Efficient bootstrapping with Xarray

Hello,

I have a multidiemnsional DataArray with Dask under the hood that I would like to perform statistical bootstrapping on. There is one large (100k) dimension n from which I would like to pick a 1000 new samples of the same size and calculate the variance of each sample. From what I’ve read in the Dask docs, the dask.array.random.choice method only works on 1D arrays, so I’m generating the indices first and then using advanced indexing.

The problem is that advanced indexing creates new copies of the original array, which is about 13GB large in my case, resulting in the computation quickly running out of memory. Unforutnately, I don’t know how to avoid that, even though immediately after selecting the variance we reduce the n dimension by calculating the variance. Therefore, the result is tiny.

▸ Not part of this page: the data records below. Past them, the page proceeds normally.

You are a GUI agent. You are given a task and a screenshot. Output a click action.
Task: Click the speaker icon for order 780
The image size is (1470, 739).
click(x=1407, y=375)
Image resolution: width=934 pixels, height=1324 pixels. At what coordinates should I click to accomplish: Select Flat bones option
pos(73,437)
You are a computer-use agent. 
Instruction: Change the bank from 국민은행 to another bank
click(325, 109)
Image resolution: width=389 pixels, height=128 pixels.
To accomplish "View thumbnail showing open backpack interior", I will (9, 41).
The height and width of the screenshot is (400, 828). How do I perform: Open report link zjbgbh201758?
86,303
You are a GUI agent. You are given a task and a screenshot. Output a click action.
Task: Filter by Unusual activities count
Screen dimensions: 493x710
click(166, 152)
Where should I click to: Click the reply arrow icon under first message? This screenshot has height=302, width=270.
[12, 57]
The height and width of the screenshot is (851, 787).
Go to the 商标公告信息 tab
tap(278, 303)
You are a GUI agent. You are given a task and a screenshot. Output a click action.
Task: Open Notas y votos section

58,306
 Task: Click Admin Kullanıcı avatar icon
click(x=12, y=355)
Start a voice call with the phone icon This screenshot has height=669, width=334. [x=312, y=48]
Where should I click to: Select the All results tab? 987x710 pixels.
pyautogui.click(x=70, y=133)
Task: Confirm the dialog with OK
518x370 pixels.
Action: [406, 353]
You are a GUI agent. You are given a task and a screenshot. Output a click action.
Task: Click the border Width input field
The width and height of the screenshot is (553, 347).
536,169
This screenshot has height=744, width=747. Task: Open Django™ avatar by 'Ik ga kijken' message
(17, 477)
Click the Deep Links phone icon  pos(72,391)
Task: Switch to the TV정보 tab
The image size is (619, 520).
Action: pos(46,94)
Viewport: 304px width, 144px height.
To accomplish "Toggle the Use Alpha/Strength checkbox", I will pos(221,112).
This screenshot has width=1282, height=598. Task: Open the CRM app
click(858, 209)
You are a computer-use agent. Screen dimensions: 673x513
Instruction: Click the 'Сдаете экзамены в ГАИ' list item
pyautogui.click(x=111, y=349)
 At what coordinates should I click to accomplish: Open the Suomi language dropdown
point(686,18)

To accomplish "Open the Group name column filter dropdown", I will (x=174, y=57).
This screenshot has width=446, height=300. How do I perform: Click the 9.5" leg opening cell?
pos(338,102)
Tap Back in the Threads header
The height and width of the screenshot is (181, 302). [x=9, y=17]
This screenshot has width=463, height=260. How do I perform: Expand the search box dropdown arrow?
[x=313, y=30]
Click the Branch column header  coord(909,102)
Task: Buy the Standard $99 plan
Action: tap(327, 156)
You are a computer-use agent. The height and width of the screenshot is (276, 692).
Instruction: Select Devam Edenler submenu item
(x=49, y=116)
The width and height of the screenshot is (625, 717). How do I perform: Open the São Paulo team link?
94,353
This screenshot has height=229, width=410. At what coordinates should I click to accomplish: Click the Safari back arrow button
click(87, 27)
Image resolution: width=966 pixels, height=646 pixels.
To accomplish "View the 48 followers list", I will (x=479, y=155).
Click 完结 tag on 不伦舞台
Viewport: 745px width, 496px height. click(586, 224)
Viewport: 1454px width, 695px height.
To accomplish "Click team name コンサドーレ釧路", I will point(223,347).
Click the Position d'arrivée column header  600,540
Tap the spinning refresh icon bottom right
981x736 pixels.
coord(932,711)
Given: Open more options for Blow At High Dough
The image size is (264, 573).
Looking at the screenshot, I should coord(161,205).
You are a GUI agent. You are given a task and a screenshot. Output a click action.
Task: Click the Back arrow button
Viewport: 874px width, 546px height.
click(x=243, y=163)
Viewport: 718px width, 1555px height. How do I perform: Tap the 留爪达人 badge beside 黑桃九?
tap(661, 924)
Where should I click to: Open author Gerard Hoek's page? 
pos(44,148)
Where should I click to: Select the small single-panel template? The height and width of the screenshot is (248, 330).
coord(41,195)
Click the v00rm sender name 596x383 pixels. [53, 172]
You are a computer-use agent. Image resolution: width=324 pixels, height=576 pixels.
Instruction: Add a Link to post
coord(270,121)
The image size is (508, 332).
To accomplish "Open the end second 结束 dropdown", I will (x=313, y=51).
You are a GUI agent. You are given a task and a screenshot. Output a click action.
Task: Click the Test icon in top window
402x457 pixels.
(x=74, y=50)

The workaround I picked is simply calling compute on each sample, but that uses about 10% of my CPU and the overall calculation is quite slow. Below you can find a minimal example of that. Do you have some ideas how to improve this solution if it is even possible? I know Dask struggles with operations like sort, so maybe it’s just not very parallelizable?

import numpy as np
import xarray as xr
from dask.distributed import Client, LocalCluster
import dask.array as da

sample_count = 100
n_size = 1000000

if __name__ == "__main__":
    # setup cluster
    cluster = LocalCluster(
        "127.0.0.1:8786",
        processes=True,
        n_workers=2,
        threads_per_worker=8,
        timeout="2s",
    )
    client = Client(cluster)

    # create dummy data (normally I read it from a zarr file)
    projections = xr.DataArray(
        da.random.random((4, 10, 2, n_size, 2, 11)), dims=("a", "b", "c", "n", "d", "e")
    )

    # Keep n in a single chunk (my real data has n in a single chunk)
    projections = projections.chunk(
        {
            **dict(zip(projections.dims, np.repeat("auto", len(projections.dims)))),
            "n": -1,
        }
    )

    # create random indices for each sample
    idx = xr.DataArray(
        np.random.randint(
            0,
            projections.n.size,
            (sample_count, projections.n.size),
        ),
        dims=("sample", "n"),
    )

    result = []
    for i in idx:
        # I want to get rid of this compute call
        result.append(projections.isel(n=i).var(dim="n").compute())

    # I also tried calling projections.isel(n=idx), but the task graph takes forever to generate

    xr.concat(
        result,
        dim="sample",
    ).chunk("auto").to_dataset(
        name="var"
    ).to_zarr("result", mode="w")
1 Like

Do you have enough RAM to just load projections into memory? That would probably be a lot faster. As long as you’re using the dask threaded scheduler, your workers should be able to sample from the array using shared memory.

I do have 128GB of RAM, while projections have 13GB, so that’s not a problem. Thing is, it does not result in any significant speedup and the CPU is barely used, even when doing everything in numpy like so

import numpy as np
import xarray as xr

sample_count = 10
n_size = 1000000

rng = np.random.default_rng()

# create dummy data (normally I read it from a zarr file)
projections = xr.DataArray(
    rng.random((4, 10, 2, n_size, 2, 11)), dims=("a", "b", "c", "n", "d", "e")
)

result = []
n_axis = projections.get_axis_num(dim="n")
dims = list(projections.dims)
coords = projections.coords
del dims[n_axis]

for i in range(sample_count):
    sample = rng.choice(projections, axis=n_axis, size=n_size)
    result.append(np.var(sample, axis=projections.get_axis_num("n")))

xr.concat(
    [xr.DataArray(r, dims=dims, coords=coords) for r in result],
    dim="sample",
).chunk("auto").to_dataset(name="var").to_zarr("result", mode="w")

Sharing memory does not help as each sample is a new array of size 13GB in memory.

@aaronspring and I had written some resampling/bootstrapping code for climpred that got wrapped into xskillscore here: xskillscore/resampling.py at main · xarray-contrib/xskillscore · GitHub. This might be helpful for your use case!